** EXERCISE DETAILS **
Please report how many lines below contain "computer", writing nothing except the number.
BEGIN DATA PROVIDED
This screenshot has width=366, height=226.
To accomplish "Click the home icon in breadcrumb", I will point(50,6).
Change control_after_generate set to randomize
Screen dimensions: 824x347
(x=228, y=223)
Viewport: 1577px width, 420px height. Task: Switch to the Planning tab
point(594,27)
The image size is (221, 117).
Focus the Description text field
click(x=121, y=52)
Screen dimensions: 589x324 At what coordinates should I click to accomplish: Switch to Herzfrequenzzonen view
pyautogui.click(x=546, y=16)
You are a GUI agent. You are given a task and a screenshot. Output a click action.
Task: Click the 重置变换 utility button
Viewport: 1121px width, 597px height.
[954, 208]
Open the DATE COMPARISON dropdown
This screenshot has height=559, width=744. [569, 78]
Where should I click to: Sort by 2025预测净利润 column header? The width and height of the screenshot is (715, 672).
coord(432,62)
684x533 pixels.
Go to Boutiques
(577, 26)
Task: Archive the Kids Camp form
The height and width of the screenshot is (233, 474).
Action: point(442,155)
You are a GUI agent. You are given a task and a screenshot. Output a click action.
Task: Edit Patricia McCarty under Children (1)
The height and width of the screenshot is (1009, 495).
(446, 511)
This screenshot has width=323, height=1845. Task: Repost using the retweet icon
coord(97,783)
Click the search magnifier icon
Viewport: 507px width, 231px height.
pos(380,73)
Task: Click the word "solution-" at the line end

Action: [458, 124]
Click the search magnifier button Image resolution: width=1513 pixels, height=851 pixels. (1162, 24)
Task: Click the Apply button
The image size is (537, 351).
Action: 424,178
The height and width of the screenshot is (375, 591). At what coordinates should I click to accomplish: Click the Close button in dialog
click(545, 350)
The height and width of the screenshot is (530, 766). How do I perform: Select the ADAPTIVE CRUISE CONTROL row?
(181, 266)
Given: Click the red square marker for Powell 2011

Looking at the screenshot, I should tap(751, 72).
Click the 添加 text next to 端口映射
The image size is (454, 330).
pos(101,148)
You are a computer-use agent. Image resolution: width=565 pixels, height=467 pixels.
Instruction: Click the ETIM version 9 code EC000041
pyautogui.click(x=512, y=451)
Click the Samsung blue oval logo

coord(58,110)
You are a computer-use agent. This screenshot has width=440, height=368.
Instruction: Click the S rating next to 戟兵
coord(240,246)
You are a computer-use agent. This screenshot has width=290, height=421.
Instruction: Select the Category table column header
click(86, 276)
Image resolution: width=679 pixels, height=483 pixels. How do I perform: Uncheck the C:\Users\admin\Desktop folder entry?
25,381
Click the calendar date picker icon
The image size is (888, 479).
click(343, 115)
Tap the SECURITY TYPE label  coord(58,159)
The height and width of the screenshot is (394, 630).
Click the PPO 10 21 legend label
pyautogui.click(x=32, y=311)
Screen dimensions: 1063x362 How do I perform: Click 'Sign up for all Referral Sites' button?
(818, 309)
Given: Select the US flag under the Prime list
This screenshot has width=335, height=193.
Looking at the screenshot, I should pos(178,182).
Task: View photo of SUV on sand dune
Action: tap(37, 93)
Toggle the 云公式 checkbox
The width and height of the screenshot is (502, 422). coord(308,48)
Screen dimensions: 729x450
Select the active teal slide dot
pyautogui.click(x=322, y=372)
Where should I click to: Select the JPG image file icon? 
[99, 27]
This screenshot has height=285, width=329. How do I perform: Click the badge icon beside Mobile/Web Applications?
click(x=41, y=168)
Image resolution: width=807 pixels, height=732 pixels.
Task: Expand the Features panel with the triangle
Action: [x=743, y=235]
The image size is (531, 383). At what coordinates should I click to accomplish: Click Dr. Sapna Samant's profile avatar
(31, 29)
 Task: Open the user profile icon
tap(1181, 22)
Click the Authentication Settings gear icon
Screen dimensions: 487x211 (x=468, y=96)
END DATA PROVIDED
** ANSWER FOR THIS EXERCISE **
3